WHAT THIS EXERCISE ASKS →
[A] From the audit_helper passage, set down the part from "A really useful" up to and including "compare_column_values macro works.".
[B] Answer these questions from the audit_helper passage, one per line:
(i) What kind of column must be set for the compare_column_values macro to work?
(ii) Which argument does compare_column_values add to the arguments used by compare_queries?
(iii) In the sample code, what value is passed as primary_key?
[C] List every category into which the compare_column_values output divides column compatibility, according to the audit_helper passage.

--- BEGIN SELECTED TEXT ---

To know the difference between them (in the example above, the cumulative 2.35% difference), join both of the sources using the primary key and put the same columns side by side, and use a where clause to help you find where one column is different from model A when compared with model B. This inspection can be a first step to determine the possible cause of error. We recommend analyzing one column at a time.

Audit columns (compare_column_values)

We have talked about the compare_queries macro to audit rows, and how it can give the data analyst a nice overview of general compatibility ratio, with some flexibility to select specific column groups and apply business rules directly over the final audit query.

But, despite that being a powerful tool, it does not solve all of the problems with data auditing between legacy and refactored models.

While we can surely rely on that overview to validate the final refactored model with its legacy counterpart, it can be less useful while we are in the middle of the process of rebuilding a data workflow, where we need to track down which are exactly the columns that are causing incompatibility issues and what is wrong with them.

A really useful way to check out which specific columns are driving down the match percentage between tables is the compare_column_values macro that allows us to audit column values. This macro requires a primary key column to be set, so it can be used as an anchor to compare entries between the refactored dbt model column and the legacy table column. Figure 7 illustrates how the compare_column_values macro works.

Figure 7 — Workflow of auditing rows (compare_column_values) using audit_helperFigure 7 — Workflow of auditing rows (compare_column_values) using audit_helper

The macro’s output summarizes the status of column compatibility, breaking it down into different categories: perfect match, both are null, values do not match, value is null in A only, value is null in B only, missing from A and missing from B. This level of detailing makes it simpler for the AE or data analyst to figure out what can be causing incompatibility issues between the models. While refactoring a model, it is common that some keys used to join models are inconsistent, bringing up unwanted null values on the final model as a result, and that would cause the audit row query to fail, without giving much more detail.

With the compare_column_values macro, the report output addresses specifically that problem, pointing out to the analyst what specific data inconsistencies exist.

The code for the compare_column_values macro: Step-by-step

  1. Create a new .sql model in the folder of your choice in your dbt project
  2. Copy and paste the following example below in the model created:
{# in dbt Develop #}

{% set old_etl_relation_query %}
select * from public.dim_product
where is_latest
{% endset %}


{% set new_etl_relation_query %}
select * from {{ ref('dim_product') }}
{% endset %}


{% set audit_query = audit_helper.compare_column_values(
a_query=old_etl_relation_query,
b_query=new_etl_relation_query,
primary_key="product_id",
column_to_compare="status"
) %}


{% set audit_results = run_query(audit_query) %}


{% if execute %}
{% do audit_results.print_table() %}
{% endif %}

The arguments used by this macro are pretty much the same used by the compare_queries macro, but with the addition of the column_to_compare argument, being that responsible, as the name suggests, for declaring which column is specifically going to be tested.

The compare_columns_value macro requires the primary_key argument, which is going to be a fundamental part of correctly generating the metrics attributed to the compared column, acting as an anchor to compare every row from the refactored model with its legacy counterpart.

--- END SELECTED TEXT ---
--- BEGIN RECORD SET ---

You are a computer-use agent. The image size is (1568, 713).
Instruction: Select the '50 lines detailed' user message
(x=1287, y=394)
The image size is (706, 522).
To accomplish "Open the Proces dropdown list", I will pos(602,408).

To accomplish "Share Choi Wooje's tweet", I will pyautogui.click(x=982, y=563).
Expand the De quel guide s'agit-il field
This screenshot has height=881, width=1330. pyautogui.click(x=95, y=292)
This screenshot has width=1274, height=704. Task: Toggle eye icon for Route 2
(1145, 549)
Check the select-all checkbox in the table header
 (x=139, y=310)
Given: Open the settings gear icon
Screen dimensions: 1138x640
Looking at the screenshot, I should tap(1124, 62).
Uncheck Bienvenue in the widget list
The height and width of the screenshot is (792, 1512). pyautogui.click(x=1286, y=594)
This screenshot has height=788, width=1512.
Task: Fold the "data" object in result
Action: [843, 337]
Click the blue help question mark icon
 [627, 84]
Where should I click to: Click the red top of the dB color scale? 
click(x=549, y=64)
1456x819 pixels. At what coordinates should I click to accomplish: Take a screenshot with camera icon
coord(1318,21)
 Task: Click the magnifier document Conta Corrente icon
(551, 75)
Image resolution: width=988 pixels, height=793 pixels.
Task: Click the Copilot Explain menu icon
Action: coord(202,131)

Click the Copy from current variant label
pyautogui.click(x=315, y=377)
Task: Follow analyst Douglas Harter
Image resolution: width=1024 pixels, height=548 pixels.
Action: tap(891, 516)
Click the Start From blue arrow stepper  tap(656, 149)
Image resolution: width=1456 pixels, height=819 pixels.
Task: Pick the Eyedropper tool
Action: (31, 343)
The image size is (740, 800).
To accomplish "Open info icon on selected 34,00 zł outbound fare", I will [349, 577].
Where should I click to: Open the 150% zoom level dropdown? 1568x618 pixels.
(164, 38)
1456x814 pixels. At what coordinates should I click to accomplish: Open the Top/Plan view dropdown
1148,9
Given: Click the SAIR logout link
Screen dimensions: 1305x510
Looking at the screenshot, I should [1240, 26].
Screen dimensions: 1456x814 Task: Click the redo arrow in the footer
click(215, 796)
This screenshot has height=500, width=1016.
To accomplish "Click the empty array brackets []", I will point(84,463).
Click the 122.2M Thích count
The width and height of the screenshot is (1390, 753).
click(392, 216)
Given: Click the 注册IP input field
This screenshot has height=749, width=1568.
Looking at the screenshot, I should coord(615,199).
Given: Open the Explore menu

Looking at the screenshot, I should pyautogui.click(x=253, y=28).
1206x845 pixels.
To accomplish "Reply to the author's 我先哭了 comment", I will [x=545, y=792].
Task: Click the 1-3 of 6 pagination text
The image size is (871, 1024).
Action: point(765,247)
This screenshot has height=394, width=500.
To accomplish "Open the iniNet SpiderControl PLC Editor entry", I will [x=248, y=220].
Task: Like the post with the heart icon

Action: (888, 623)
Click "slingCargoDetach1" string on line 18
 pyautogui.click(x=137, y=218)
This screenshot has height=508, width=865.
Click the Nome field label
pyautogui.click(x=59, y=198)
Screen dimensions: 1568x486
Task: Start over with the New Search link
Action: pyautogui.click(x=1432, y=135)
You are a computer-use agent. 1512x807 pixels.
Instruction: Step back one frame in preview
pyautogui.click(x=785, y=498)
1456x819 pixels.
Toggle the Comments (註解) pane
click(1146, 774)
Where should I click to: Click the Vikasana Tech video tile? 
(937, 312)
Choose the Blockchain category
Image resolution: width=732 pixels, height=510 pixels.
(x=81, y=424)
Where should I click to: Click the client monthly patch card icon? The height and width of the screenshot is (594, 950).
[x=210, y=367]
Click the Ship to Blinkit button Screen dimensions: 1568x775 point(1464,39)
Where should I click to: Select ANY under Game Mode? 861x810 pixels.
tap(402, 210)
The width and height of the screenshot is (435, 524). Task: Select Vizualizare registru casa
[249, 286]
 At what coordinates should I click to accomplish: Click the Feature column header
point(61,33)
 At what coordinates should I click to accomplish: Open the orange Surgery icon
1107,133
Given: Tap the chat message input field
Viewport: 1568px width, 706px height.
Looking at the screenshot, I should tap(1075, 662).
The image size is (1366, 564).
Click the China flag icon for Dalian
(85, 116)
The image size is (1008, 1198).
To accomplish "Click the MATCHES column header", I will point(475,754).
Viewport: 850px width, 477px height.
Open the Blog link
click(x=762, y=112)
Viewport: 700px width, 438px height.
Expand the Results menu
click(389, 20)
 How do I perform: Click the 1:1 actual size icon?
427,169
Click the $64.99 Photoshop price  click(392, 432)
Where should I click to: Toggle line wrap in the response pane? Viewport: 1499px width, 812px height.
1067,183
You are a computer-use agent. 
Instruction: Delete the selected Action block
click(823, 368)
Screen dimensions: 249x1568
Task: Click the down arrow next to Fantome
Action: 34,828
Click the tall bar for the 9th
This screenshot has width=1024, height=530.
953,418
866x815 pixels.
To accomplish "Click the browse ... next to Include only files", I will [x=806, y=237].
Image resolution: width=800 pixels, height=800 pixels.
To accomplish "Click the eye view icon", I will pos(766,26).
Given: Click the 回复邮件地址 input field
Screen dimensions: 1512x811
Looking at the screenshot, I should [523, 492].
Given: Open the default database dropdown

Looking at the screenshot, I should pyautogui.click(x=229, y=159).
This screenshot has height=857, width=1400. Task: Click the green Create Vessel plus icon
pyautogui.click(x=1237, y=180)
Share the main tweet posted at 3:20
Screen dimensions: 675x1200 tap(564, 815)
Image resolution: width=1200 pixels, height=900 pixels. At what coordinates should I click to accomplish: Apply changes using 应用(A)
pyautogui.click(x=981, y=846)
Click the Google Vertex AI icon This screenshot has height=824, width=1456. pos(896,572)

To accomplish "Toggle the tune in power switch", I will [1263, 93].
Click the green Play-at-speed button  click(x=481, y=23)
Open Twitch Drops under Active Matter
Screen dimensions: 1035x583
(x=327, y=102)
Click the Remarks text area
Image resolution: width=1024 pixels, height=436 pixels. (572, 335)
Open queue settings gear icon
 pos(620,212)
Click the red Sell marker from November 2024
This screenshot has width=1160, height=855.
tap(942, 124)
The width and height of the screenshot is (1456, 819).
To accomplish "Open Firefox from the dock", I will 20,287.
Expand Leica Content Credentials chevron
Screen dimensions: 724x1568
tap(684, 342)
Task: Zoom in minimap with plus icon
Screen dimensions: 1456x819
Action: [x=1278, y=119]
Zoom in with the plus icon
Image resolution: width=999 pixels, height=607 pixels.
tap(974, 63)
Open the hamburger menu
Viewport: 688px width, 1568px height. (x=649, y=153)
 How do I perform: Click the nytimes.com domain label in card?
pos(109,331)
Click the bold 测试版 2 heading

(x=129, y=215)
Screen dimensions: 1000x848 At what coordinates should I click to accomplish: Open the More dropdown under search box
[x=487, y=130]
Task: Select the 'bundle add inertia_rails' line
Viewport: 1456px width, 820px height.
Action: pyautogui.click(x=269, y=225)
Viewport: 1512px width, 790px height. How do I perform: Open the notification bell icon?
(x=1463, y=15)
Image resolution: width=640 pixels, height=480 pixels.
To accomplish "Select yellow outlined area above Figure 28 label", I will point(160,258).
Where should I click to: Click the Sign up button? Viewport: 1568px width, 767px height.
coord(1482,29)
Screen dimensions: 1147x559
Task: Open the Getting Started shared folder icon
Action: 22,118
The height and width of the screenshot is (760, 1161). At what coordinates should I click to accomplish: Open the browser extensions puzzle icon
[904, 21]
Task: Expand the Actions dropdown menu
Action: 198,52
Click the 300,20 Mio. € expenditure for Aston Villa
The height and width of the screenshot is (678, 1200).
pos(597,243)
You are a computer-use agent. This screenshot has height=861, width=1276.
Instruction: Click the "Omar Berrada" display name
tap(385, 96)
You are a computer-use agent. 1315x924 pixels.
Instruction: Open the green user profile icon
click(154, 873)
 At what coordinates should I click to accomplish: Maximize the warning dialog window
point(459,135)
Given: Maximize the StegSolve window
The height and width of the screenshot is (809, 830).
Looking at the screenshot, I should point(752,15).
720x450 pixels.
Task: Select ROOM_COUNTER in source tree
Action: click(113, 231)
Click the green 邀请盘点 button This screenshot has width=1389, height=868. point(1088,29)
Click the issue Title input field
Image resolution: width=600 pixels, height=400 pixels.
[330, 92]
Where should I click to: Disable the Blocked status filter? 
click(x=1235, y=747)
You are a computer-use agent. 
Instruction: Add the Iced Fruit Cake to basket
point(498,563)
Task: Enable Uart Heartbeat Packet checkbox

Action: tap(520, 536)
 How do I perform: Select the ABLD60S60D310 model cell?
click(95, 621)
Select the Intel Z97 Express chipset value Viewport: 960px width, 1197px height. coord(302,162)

--- END RECORD SET ---

EXPECTED ANSWERS →
[A]
A really useful way to check out which specific columns are driving down the match percentage between tables is the compare_column_values macro that allows us to audit column values. This macro requires a primary key column to be set, so it can be used as an anchor to compare entries between the refactored dbt model column and the legacy table column. Figure 7 illustrates how the compare_column_values macro works.

[B]
(i) A primary key column.
(ii) column_to_compare.
(iii) "product_id".

[C]
perfect match
both are null
values do not match
value is null in A only
value is null in B only
missing from A
missing from B